Master Sean opened the shutter on the projector, and a picture sprang into being on the screen.

There were gasps from Father Bright and the Countess.

It was a woman. She was wearing the gown that had hung in the Count's closet. A button had been torn off, and the gown gaped open. Her right hand was almost completely obscured by a dense cloud of smoke. Obviously she had just fired a pistol directly at the onlooker.

But that was not what had caused the gasps.

The girl was beautiful. Gloriously, ravishingly beautiful. It was not a delicate beauty. There was nothing flower-like or peaceful in it. It was a beauty that could have but one effect on a normal human male. She was the most physically desirable woman one could imagine.

Retro mea, Sathanas, Father Bright thought wryly. She's almost obscenely beautiful.

Only the Countess was unaffected by the desirability of the image. She saw only the startling beauty.

"Has neither of you seen that woman before? I thought not," said Lord Darcy. "Nor had Laird or Lady Duncan. Nor Sir Pierre.
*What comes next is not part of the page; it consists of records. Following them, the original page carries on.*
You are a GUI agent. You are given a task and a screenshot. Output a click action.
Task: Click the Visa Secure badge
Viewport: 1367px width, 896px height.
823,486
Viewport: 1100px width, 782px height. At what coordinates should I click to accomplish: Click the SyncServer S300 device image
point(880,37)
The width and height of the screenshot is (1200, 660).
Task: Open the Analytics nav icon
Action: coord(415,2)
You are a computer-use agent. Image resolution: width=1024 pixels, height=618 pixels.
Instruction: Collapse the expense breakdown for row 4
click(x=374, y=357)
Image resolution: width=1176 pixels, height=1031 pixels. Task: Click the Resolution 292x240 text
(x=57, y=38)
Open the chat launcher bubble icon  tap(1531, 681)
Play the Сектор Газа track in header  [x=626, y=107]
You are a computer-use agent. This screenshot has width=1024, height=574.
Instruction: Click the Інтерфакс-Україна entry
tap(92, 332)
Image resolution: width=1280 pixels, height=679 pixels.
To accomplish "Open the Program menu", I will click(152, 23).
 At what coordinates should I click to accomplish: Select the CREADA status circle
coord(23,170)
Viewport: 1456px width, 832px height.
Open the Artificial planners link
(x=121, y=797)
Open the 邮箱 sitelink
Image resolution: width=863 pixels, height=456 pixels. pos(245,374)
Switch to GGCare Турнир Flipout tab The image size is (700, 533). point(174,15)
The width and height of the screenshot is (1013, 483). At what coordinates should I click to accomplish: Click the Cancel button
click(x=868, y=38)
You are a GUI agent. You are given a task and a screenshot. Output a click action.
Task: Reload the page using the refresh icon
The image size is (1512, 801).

"Who is she? We don't know. But we can make a few deductions. She must have come to the Count's room by appointment. This is quite obviously the woman Edouard mentioned to Lady Duncan—the woman, the 'she' that the Scots noblewoman could not compare with. It is almost certain she is a commoner; otherwise she would not be wearing a robe from the Count's collection. She must have changed right there in the bedroom. Then she and the Count quarreled—about what, we do not know. The Count had previously taken Lady Duncan's pistol away from her and had evidently carelessly let it lay on that table you see behind the girl. She grabbed it and shot him. Then she changed clothes again, hung up the robe, and ran away. No one saw her come or go. The Count had designed the stairway for just that purpose.